La délicatesse d'un peintre

Mina Radović - 4 février 2026

Le nom d'Aleksandar Petrović est familier, qui allie de manière unique tradition classique et innovation esthétique avec toutes les qualités d'un grand peintre. Ses films se distinguent par une représentation de la vie intérieure et un traitement poétique des personnages, du drame et de la musique. Par leur regard à la fois aigu et expérimental sur les détails, par l'intérêt constant qu'ils portent à des communautés rarement représentées à l'écran. Les amants maudits d'Elle et lui, la prise de conscience face à la mort dans Trois, les Roms inoubliables de J'ai même rencontré des Tziganes heureux : Petrović crée des poèmes sonores et visuels, un régal pour le cœur et l'esprit, des films qui touchent à l'âme en invitant des gens ordinaires au cœur du drame. Même lorsqu'il s'attaque à des géants de la littérature comme Dostoïevski (Il pleut dans mon village), Boulgakov (Le Maître et Marguerite) ou Crnjanski (Migrations), il se penche sur les traces que des inconnus laissent sur la trame de l'Histoire.

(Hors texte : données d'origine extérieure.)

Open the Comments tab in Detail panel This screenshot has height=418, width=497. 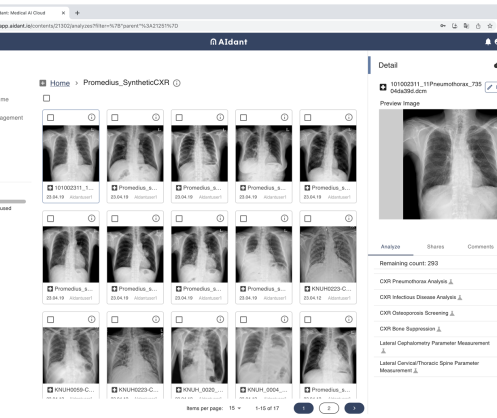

Né à Paris en 1929 dans une famille serbe, Petrović fait partie de la première génération qui a fréquenté la célèbre école de cinéma FAMU de Prague. Mais après la rupture entre Tito et Staline en 1948, il est contraint de retourner à Belgrade. Diplômé en histoire de l'art, il s'illustre d'abord dans des courts métrages et des documentaires, avant de se tourner vers les longs métrages de fiction en 1958. Il est aussi un scénariste prolifique, un critique de cinéma renommé, doublé d'un pédagogue et professeur de cinéma respecté. Au cours des années 60, il fait sensation à l'international : régulièrement présent à Cannes, il remporte le premier Grand Prix du festival, ce qui lui vaut d'autres distinctions aux Oscars, aux Golden Globes et à la Biennale de Venise. Il est aussi l'auteur d'une série d'œuvres cinématographiques marquantes, qui ont rendu célèbre la Vague noire yougoslave et ont propulsé le cinéma de son pays sur la scène mondiale. Des années 70 aux années 90, il se diversifie avec des coproductions internationales, tournées dans plusieurs langues, entre l'Italie, l'Allemagne de l'Ouest et la France. Des œuvres qui témoignent de sa maîtrise de l'épopée littéraire et historique, et d'une remarquable sensibilité interculturelle.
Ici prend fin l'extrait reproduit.